Black Friday is especially successful online, where the tradition is most established. The eBay platform, for example, is this week offering discounts of up to 60% and free delivery: from watches to smartphones, televisions, fashion, accessories... Black Friday is a key day for the platform that, in 2002, sold its first fashion product in Spain: a case for a Rolex watch. Today, 15 years later, the US firm sells a wristwatch every four minutes and its best-selling article is a screen protector for the iPhone 6. "If we extrapolate this to large purchases, we see that a lot happens in 60 seconds, a lot of sales," says Susana Voces, the managing director of eBay Spain and Italy, during the talk she gave in the Epson headquarters in Sant Cugat del Vallès.
An expert in ecommerce after 10 years in the company, her trajectory is intimately tied to online sales, as previously she was sales and business development manager for PayPal in Spain and Portugal. From her perspective, Voces tells VIA Empresa about the recent evolution of the big marketplace and she even gives a few predictions for where the sector is going in the future.
Ebay began in 1995. What condition is the business in today?
Ebay is one of the few businesses that is a veteran of ecommerce; there are few firms that can say that. It has evolved a lot because it was set up as a company to sell used goods at auction, but right now 87% of its products have a fixed price and more than 80% are new products. We have millions of vendors, in the end we are a marketplace with millions of vendors on the platform. We have 168 million buyers in the world and we are active in 190 countries. Our aim as a company is to invest a lot in technology and innovation to create positive experiences and to be able to attract all these products our vendors, companies or individuals have for sale, for the millions of buyers. This is how we have evolved and the latest figures for eBay show that we are still growing and evolving. We are in a sector that is growing a lot and our aim is always to do things better.
"We want to be the first place the consumer thinks of, so that when they want to buy something it is eBay that comes to mind"
How has the arrival of other players like Amazon or Wallapop affected eBay?
This is a sector that is growing and competition is always positive. The growth rate of ecommerce in Spain is 7% and on a global scale it is just as high, which makes it normal that it should attract competition. We want to be eBay. And eBay does not do everything nor is it everything; it is a platform that wants to be a partner for vendors around the world and to connect with buyers. We want to be the first place the consumer thinks of, so that when they want to buy something it is eBay that comes to mind. Our aim is for the vendors to make money along with us. Today we are working to create optimal user experiences, we have to invest because the buyer wants shopping to be increasingly easy: buying with voice commands, instant payments, for the product to arrive as quickly and safely as possible. And we have to invest to be the best in doing this, the other players have other things to do and we want to be what we are doing.
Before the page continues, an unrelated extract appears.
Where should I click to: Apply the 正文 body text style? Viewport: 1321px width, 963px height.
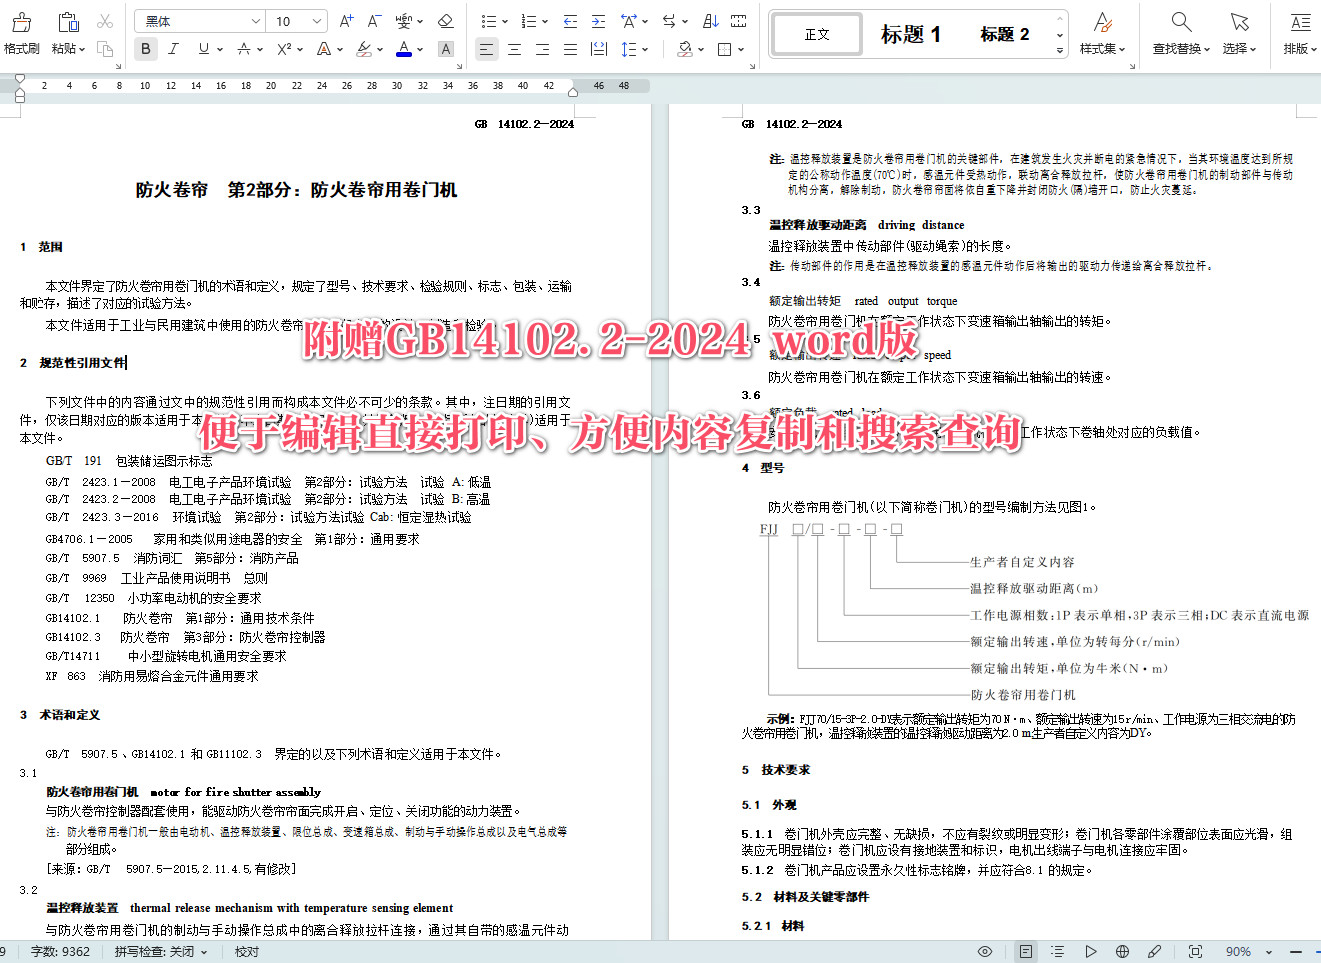tap(816, 33)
You refer a lot to artificial intelligence and the application of natural language to the sector. Is that the future, or is it already part of eBay?
In the case of artificial intelligence, it is something that sounds good but also something we are not quite sure about, even though we are applying it every day. The fact that the experience is increasingly more personal, that when I go to my home page everything is adapted and customised for me, that means artificial intelligence is being applied to what the consumer wants. On eBay in the United States we are now launching a service that recognises products through images: people will no longer have to search by keywords but will be able to find anything they want on the net by taking a photo and searching for it on eBay. And with GoogleHome, we will be able to talk to the platform because that is something the user wants. Our advantage is that we have more than a billion articles, and what we have to do is to order them in a way so that when the user is looking for something in particular, they find it as easy as possible.
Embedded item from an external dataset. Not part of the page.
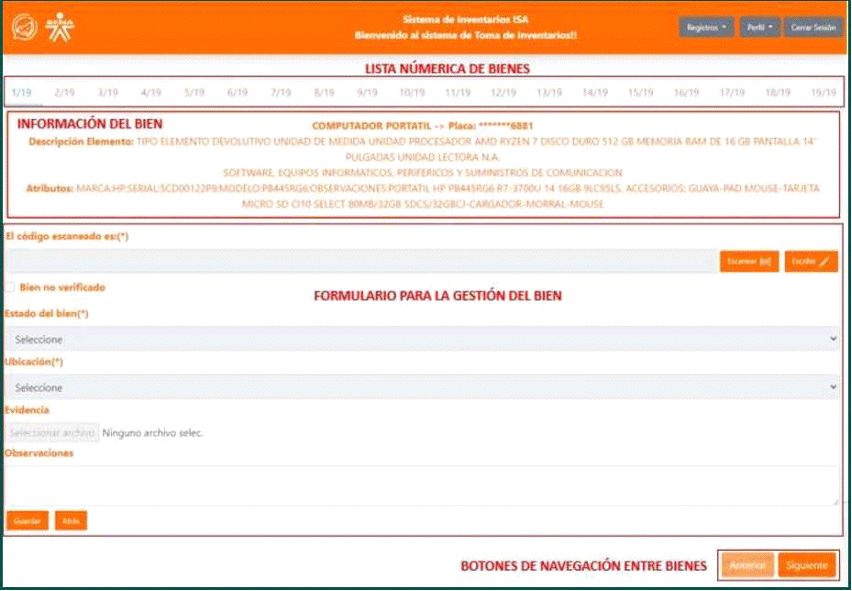Click the Guardar button
852x591 pixels.
(x=27, y=521)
A billion articles also implies data in its billions. How does big data influence the business?
In the end, data, artificial intelligence, is tied to the management of data and that is something a lot of companies have to deal with: the Internet has allowed us to gather a lot of data that we have not known how to process adequately. Artificial intelligence means ordering these data to create patterns and analysis that will go on to allow the experiences we were talking about earlier.
"If we do not understand ecommerce, if we do not know how to connect with the public, we lose market opportunities"
In your talk you spoke a lot about the figure of Laura as an example of the buyer of the future.
Yes, because in 2020, some 50% of purchases in developed countries will be by Millenials and Generation Z, who are the people now between 16 and 20. As for ecommerce, it is true that when it began it was more masculine in nature and of a higher social class, but now it is increasingly for everyone, and I think women always take more purchasing decisions than men. What I see now is that online shopping can be more feminine and younger and that if we do not understand that, if we do not connect with that public, we will lose market opportunities.
Spanish vendors on eBay sell more than 12.6 million items every year and 12 of them make sales of more than a million euros a year.
There are things we need to improve, because we have a lot of fledgling companies for which we are a great distribution platform. Our difference from competitors is that we do not develop products nor compete with the companies that do, we are partners of these companies. It is what we want to be.